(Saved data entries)
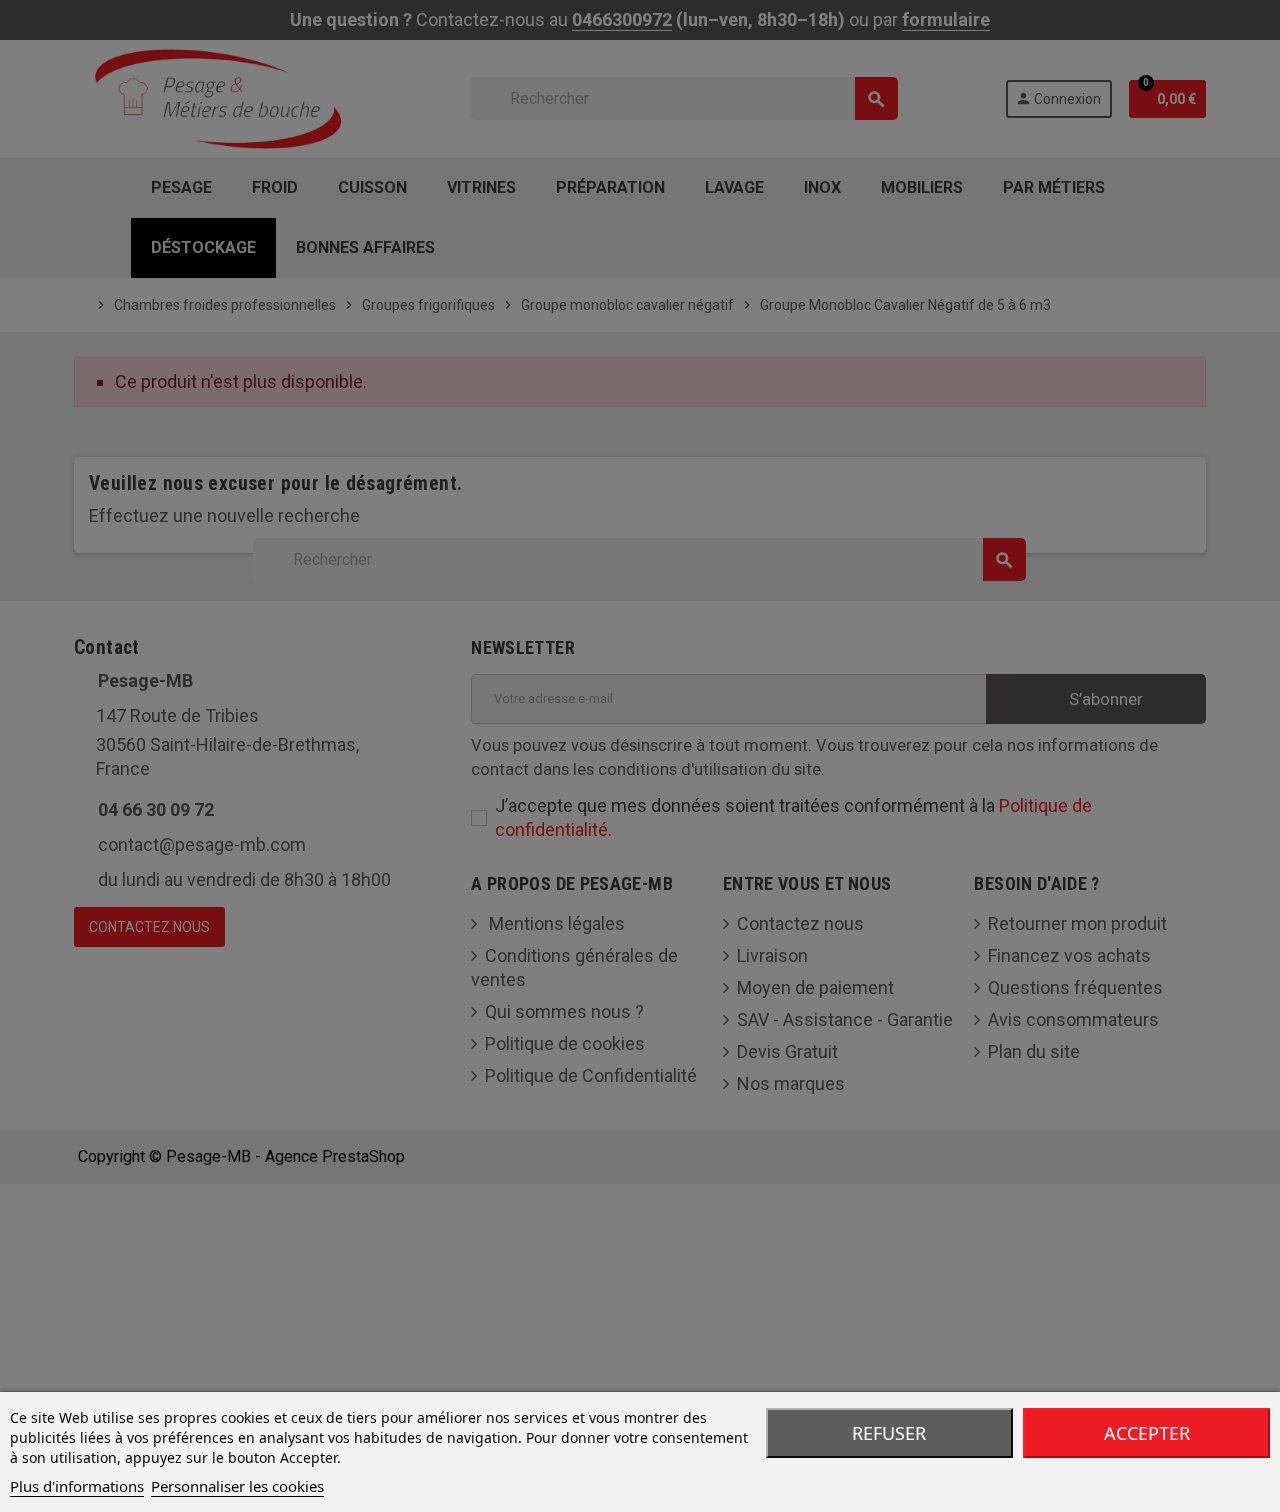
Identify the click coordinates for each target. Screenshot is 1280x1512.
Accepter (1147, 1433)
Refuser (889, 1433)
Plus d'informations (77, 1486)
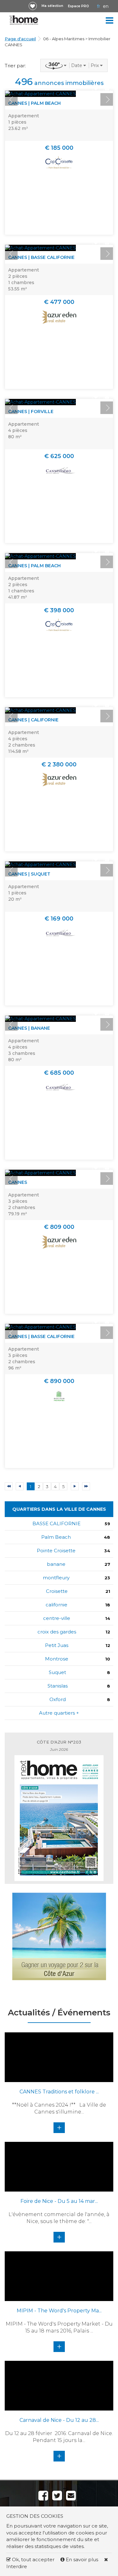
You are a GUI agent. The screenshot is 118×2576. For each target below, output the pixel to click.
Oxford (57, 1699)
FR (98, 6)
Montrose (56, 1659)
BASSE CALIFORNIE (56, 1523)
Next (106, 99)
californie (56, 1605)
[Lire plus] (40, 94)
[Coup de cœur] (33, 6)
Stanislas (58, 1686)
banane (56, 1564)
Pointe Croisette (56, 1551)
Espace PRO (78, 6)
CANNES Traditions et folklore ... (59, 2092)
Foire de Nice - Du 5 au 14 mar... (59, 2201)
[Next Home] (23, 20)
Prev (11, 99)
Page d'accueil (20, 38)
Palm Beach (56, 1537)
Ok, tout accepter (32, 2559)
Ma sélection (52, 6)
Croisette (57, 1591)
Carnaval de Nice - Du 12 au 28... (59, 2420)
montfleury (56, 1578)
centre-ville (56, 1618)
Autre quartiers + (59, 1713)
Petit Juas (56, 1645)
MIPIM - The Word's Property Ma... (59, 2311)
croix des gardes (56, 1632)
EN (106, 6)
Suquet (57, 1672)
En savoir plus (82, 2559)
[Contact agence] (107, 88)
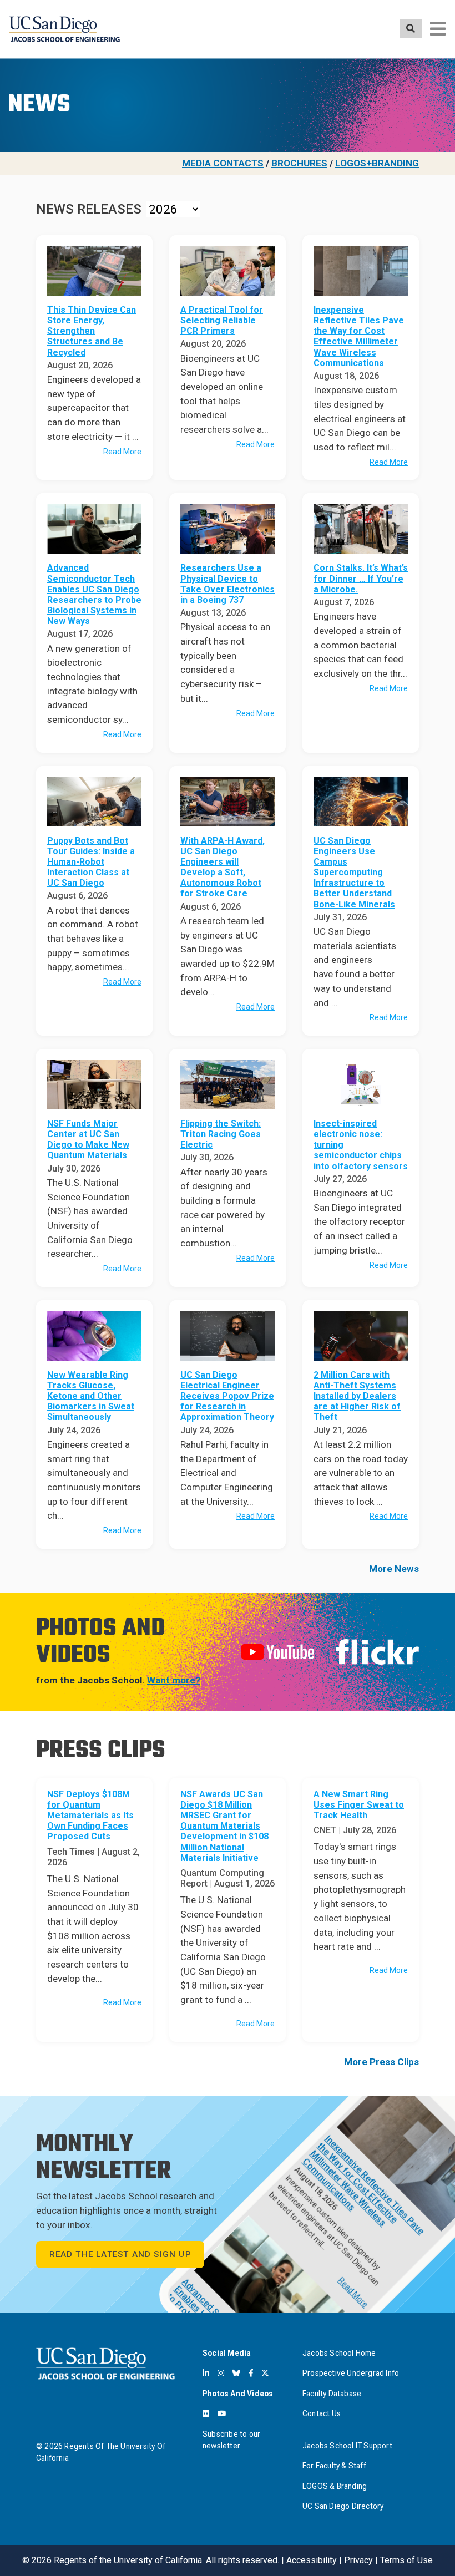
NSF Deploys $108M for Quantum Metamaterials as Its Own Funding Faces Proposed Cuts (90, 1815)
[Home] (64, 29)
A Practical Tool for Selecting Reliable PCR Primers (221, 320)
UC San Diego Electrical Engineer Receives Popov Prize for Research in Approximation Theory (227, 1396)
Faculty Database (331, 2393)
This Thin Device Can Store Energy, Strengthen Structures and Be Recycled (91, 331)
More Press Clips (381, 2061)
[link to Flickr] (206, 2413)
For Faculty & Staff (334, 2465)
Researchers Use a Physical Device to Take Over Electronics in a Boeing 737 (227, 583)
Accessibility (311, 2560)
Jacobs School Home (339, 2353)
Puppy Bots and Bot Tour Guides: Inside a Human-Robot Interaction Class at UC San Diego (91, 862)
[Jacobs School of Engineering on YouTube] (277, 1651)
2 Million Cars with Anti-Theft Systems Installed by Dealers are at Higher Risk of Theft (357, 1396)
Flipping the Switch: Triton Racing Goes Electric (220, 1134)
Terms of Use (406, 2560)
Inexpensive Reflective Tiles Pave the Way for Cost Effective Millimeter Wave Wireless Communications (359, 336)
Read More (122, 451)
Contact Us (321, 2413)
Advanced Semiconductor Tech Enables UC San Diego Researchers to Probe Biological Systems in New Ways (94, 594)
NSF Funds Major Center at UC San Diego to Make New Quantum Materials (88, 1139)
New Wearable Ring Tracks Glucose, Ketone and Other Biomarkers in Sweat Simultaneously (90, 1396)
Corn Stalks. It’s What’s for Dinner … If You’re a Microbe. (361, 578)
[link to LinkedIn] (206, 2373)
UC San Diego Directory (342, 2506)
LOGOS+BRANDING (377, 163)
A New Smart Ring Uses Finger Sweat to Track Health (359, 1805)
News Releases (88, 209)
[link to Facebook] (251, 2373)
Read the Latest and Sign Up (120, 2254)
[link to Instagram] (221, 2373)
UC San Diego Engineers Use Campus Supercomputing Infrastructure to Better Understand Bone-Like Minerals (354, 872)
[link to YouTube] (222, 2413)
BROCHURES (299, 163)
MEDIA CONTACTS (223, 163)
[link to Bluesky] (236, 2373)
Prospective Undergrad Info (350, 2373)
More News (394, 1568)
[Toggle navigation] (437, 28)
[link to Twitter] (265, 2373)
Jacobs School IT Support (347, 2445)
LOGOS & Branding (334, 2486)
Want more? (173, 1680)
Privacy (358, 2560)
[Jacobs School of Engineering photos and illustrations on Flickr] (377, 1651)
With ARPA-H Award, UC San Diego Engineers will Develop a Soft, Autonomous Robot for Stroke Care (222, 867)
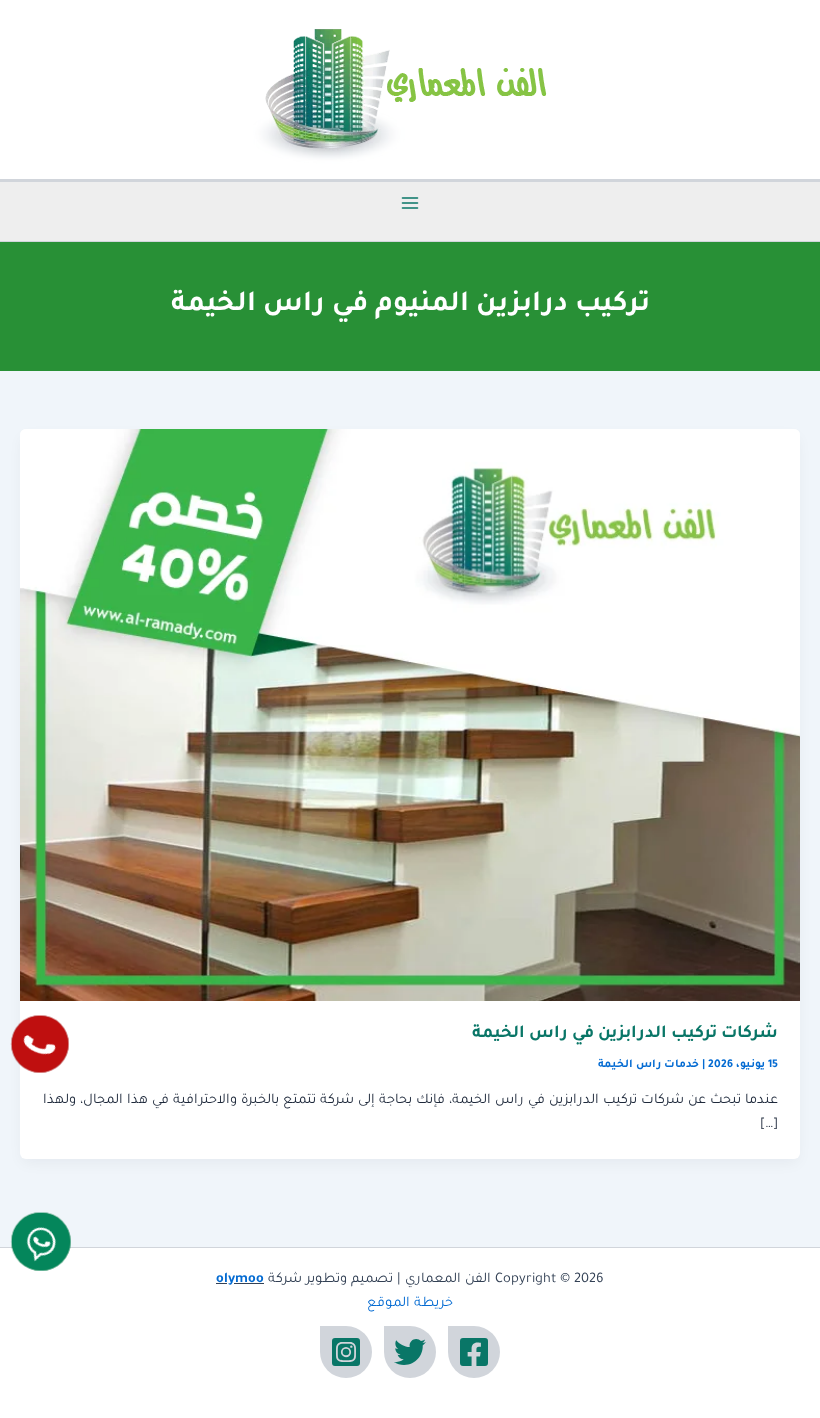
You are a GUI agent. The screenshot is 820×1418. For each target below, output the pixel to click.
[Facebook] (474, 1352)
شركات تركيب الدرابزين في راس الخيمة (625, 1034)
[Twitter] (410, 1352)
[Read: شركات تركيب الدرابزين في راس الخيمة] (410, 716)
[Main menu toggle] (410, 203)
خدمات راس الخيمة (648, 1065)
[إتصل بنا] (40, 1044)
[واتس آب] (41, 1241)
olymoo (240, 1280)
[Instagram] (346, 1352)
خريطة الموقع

→ **Your objective**
Every line from the top of the records above to the line with "banane (56, 1564)", inclusive, should be duplicated exactly, minus the pictures.

→ **Solved problem**
Identify the click coordinates for each target. Screenshot is 1280x1512.
Accepter (1147, 1433)
Refuser (889, 1433)
Plus d'informations (77, 1486)
You are a GUI agent. The screenshot is 118×2576. For each target below, output the pixel to click.
Oxford (57, 1699)
FR (98, 6)
Montrose (56, 1659)
BASSE CALIFORNIE (56, 1523)
Next (106, 99)
californie (56, 1605)
[Lire plus] (40, 94)
[Coup de cœur] (33, 6)
Stanislas (58, 1686)
banane (56, 1564)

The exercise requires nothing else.